TASK BRIEF: All lines of the entries with "computer" in them must be listed.

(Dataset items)
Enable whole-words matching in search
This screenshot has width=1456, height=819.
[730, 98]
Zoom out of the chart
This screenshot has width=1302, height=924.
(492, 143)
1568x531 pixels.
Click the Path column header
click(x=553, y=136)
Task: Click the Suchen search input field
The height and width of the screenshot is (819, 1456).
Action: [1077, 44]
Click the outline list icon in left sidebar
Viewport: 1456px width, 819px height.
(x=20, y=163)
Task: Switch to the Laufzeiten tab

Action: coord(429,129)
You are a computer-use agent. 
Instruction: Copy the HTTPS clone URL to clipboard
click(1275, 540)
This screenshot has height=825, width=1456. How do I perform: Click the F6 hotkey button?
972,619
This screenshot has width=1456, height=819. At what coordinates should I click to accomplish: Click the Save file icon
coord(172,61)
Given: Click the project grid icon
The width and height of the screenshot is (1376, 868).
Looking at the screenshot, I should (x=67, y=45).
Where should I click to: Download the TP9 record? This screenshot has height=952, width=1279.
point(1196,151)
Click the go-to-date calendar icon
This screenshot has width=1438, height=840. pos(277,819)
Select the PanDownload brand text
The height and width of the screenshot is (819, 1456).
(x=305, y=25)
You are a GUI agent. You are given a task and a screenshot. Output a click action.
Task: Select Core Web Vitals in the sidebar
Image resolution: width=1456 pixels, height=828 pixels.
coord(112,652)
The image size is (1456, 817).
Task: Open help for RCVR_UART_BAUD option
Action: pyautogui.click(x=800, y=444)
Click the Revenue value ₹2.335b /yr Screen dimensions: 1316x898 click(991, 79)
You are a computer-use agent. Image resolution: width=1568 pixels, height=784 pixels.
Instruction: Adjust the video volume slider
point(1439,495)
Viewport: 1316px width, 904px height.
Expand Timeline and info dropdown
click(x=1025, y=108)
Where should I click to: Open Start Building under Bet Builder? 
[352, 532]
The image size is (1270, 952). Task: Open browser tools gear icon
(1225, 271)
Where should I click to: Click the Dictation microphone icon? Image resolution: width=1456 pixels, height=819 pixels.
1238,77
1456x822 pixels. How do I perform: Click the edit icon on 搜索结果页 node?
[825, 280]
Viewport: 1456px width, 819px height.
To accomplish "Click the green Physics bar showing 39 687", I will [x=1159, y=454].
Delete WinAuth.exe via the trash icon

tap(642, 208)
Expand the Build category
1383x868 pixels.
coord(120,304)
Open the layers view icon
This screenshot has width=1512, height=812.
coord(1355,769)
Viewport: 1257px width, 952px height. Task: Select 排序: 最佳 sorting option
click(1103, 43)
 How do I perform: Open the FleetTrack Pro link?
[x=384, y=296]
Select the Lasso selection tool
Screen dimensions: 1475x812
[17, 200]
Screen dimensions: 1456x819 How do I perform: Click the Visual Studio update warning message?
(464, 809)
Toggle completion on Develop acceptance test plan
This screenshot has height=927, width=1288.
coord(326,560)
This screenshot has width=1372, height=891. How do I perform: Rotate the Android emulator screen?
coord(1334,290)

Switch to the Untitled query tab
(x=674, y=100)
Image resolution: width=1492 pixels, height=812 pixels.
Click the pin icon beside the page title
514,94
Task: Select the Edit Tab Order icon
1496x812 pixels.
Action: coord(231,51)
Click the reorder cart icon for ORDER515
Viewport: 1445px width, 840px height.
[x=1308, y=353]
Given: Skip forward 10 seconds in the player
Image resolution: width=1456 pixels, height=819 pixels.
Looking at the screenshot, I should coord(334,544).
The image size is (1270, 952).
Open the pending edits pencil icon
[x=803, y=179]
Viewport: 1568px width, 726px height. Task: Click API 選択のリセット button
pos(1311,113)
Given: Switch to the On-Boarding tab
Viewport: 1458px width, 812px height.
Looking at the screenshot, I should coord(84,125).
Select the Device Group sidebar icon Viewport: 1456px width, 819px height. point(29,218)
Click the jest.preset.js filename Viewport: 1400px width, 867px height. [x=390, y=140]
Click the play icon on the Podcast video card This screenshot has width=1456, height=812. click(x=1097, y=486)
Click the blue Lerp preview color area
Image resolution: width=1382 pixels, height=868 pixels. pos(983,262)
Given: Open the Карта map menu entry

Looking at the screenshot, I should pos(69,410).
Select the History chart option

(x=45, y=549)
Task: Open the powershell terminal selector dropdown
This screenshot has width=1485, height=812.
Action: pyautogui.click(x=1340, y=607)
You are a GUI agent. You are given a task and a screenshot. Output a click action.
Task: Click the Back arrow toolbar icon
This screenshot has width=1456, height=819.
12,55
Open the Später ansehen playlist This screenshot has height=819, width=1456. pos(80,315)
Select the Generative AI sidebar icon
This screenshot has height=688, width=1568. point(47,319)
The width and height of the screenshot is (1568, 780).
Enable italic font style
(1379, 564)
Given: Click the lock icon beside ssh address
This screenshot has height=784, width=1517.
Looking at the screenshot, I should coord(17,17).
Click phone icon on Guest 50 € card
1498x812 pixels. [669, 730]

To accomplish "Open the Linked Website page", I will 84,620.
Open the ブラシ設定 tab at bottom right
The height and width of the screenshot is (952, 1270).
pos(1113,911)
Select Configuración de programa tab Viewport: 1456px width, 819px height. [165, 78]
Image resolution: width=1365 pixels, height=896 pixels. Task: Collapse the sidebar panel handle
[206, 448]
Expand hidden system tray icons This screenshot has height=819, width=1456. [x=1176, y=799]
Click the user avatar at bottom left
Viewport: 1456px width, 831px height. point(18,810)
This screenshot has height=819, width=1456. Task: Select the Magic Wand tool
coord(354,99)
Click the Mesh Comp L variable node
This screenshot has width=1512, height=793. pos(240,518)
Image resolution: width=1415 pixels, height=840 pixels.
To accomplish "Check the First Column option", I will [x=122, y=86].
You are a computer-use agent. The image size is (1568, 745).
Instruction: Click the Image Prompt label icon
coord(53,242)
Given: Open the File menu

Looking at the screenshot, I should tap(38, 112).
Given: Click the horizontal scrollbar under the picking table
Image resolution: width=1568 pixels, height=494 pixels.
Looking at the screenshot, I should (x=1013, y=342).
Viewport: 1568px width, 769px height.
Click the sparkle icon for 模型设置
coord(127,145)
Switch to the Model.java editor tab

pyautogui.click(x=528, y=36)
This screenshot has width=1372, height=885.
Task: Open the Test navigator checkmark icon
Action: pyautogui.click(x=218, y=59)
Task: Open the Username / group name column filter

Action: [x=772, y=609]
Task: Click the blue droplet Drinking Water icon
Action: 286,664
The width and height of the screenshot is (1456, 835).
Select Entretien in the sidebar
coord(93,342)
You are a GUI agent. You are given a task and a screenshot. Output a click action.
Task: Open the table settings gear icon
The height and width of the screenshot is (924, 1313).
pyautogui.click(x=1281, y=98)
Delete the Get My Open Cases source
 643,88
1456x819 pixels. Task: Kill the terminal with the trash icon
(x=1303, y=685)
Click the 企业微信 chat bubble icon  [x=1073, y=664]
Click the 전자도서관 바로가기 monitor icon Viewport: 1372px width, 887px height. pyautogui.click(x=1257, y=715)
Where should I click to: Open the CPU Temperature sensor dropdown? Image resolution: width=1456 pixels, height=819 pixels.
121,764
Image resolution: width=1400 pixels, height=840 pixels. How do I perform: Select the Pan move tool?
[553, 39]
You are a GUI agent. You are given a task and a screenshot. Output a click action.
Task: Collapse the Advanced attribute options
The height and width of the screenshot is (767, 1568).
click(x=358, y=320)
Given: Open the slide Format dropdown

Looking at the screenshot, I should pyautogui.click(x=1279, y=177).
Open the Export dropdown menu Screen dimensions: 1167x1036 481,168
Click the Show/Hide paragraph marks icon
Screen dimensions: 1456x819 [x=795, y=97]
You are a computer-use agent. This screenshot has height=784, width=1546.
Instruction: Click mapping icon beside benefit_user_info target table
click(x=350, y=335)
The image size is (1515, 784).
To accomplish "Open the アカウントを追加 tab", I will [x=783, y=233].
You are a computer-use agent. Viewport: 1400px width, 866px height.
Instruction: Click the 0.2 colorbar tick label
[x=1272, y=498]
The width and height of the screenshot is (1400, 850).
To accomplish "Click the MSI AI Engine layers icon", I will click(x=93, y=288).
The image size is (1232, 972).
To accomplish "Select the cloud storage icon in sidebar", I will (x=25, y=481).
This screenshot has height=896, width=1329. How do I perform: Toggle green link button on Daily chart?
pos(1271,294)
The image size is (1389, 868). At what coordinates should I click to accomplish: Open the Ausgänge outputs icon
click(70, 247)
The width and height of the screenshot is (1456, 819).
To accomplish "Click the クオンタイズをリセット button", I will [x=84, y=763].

OUTPUT:
You are a computer-use agent. 
You are a computer-use agent. Image resolution: width=1568 pixels, height=784 pixels.
You are a computer-use agent. The image size is (1568, 745).
You are a computer-use agent. This screenshot has height=784, width=1546.
You are a computer-use agent. Viewport: 1400px width, 866px height.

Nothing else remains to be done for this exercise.